The Sinking of the Confederate Steamer Florida, in the James RiverThe Illustrated London News, vol. 46, no. 1296, p. 5-6.
January 7, 1865
It would have been disagreeable to the national pride of the Americans if the Federal Government at Washington, unable to answer the diplomatic remonstrances provoked by the late violation of a neutral harbour of Brazil, had been obliged to send back the Confederate steamer Florida, captured illegally by the Wachusetts at Bahia on the 7th of October, and to replace their prize where she was taken, beneath the sheltering jurisdiction of the Brazilian sovereignty. From this mortification they have been saved, as already reported, by the happy accident or expedient of sinking the Florida ten fathoms under water in Hampton Roads, at the mouth of the James River, where she was unaccountably run down by a Federal transport-steamer, the Alliance, on the 19th of November, going to the bottom a few hours afterwards.
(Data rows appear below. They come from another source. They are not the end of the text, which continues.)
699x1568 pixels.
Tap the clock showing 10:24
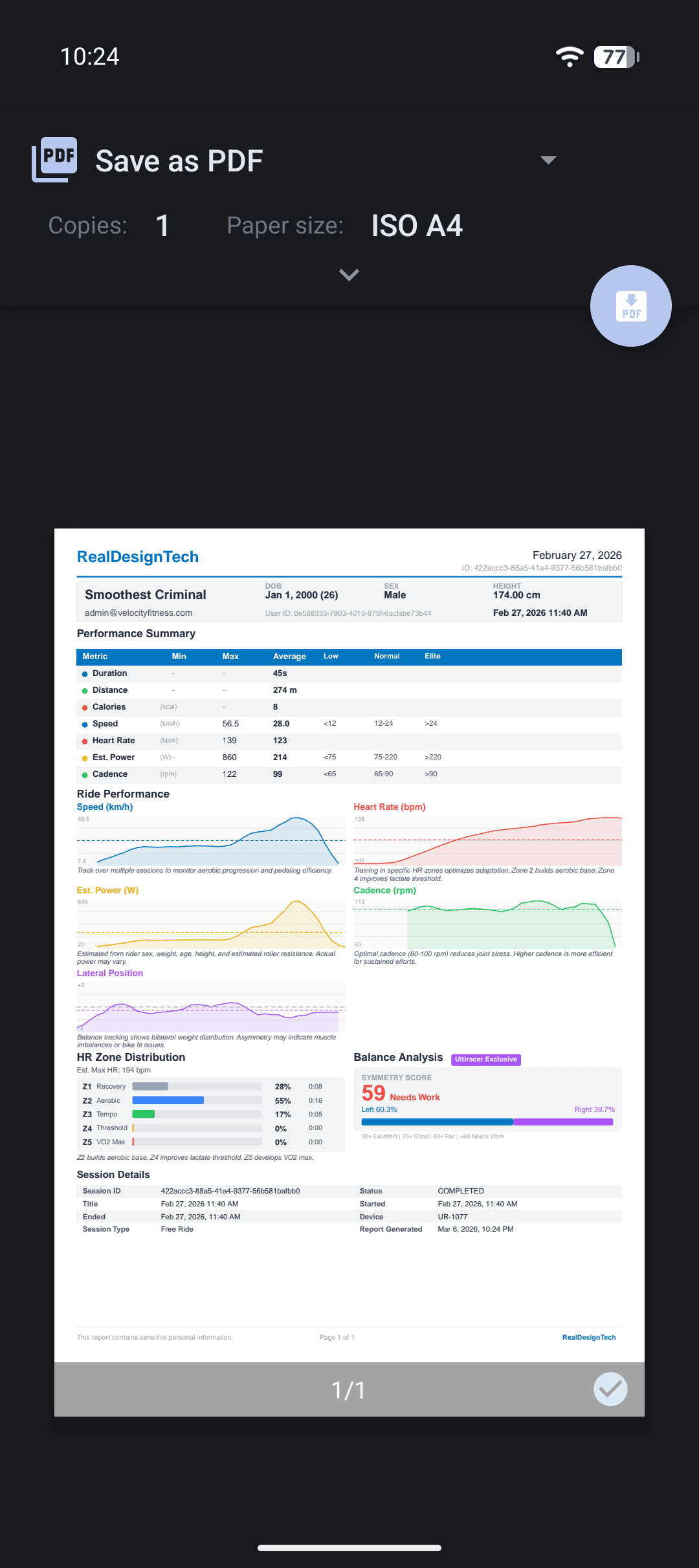coord(90,57)
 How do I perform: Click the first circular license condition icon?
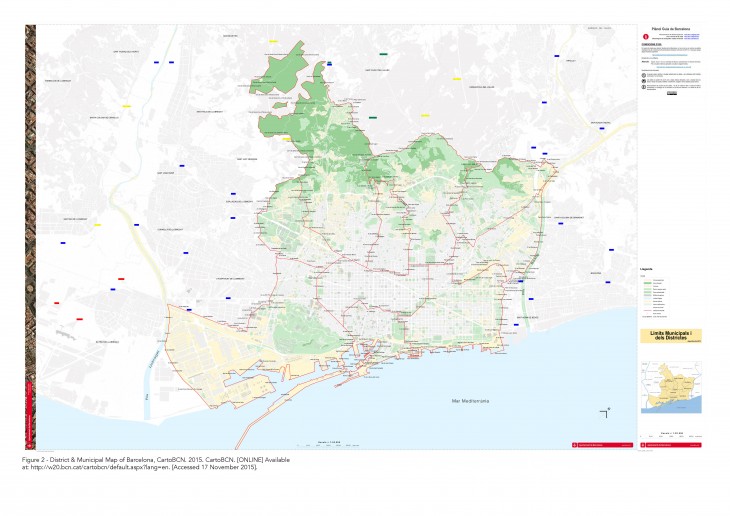pos(643,73)
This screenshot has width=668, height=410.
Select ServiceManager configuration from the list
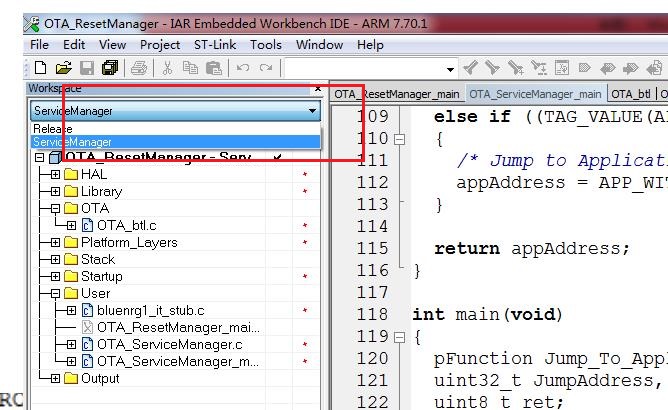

The Illustration we now publish is from a sketch by Mr. Edward L. Henry, of New York, who witnessed the event. The Florida is shown as she appeared, having lost her mizenmast in the conflict with the Wachusetts at Bahia. The ship seen to the right hand is an ironclad or Monitor, named the Atlanta, which was stationed as a guardship at the mouth of the river. In the distance is Newport News, with a military camp on shore. The following account of the destruction of the Florida is given by the correspondent of a New York paper:--
"On the 19th the Florida went to Norfolk to coal, and just before starting was run into by the transport-steamer Alliance. She was was [sic] in very bad condition when captured, and all the time since her arrival here she has leaked so badly as to keep the steam-pump engaged continually. The collision with the Alliance greatly increased the volume of the water which constantly poured into her. About nine o'clock on Sunday evening one of the pumps on board suddenly gave out. Before more assistance arrived the water had risen considerably above the fire-room floor, so that it was found necessary to put the fires out. The pump-engine was thus stopped, and the water came pouring in at a fearful rate. It was impossible at any time, after it was found the ill-fated ship was sinking, to move her toward the shore, as there was but 7 lb. pressure of steam--just sufficient to work the pumps. Neither were there means at hand for towing her ashore. In a few minutes after sending the two boats to the Florida, Captain Woodward, of the Atlanta, came himself on
Page 6board to see what could be done to keep her afloat. But it was apparent that she must soon sink, and the men were ordered to save their effects and prepare to leave her to her fate. The Florida kept rapidly filling, so that at seven o'clock the water was a foot above the berth-deck. At the same time that Mr. Baker signalled the Atlanta he sent a telegraphic message to Admiral Porter at this place that the Florida was sinking. The Admiral immediately ordered the tug Page to steam up to the Florida and tow her into shoal water towards the shore. The tug came alongside at 7.15, but the Florida was by this time so near sinking that it was deemed dangerous to attach it, as in going down she would take the tug along with her. A few minutes after, with eight feet of water in her, she careened over, and disappeared stern foremost. Mr. Baker and Captain Woodward remained alongside in the tug until she went under. The Florida had all her guns and everything on board just as when she was captured. There is a feeling of general satisfaction among naval officers here at her fate. It is considered much preferable to have her disposed of here, and then indemnity be offered to the Brazilian Government, than suffer the humiliation of taking her back and seeing her saluted as she would enter the harbour of Rio Janeiro in triumph, with the rebel flag flying. This would have been a most bitter pill to the American officers who would have had to accompany her."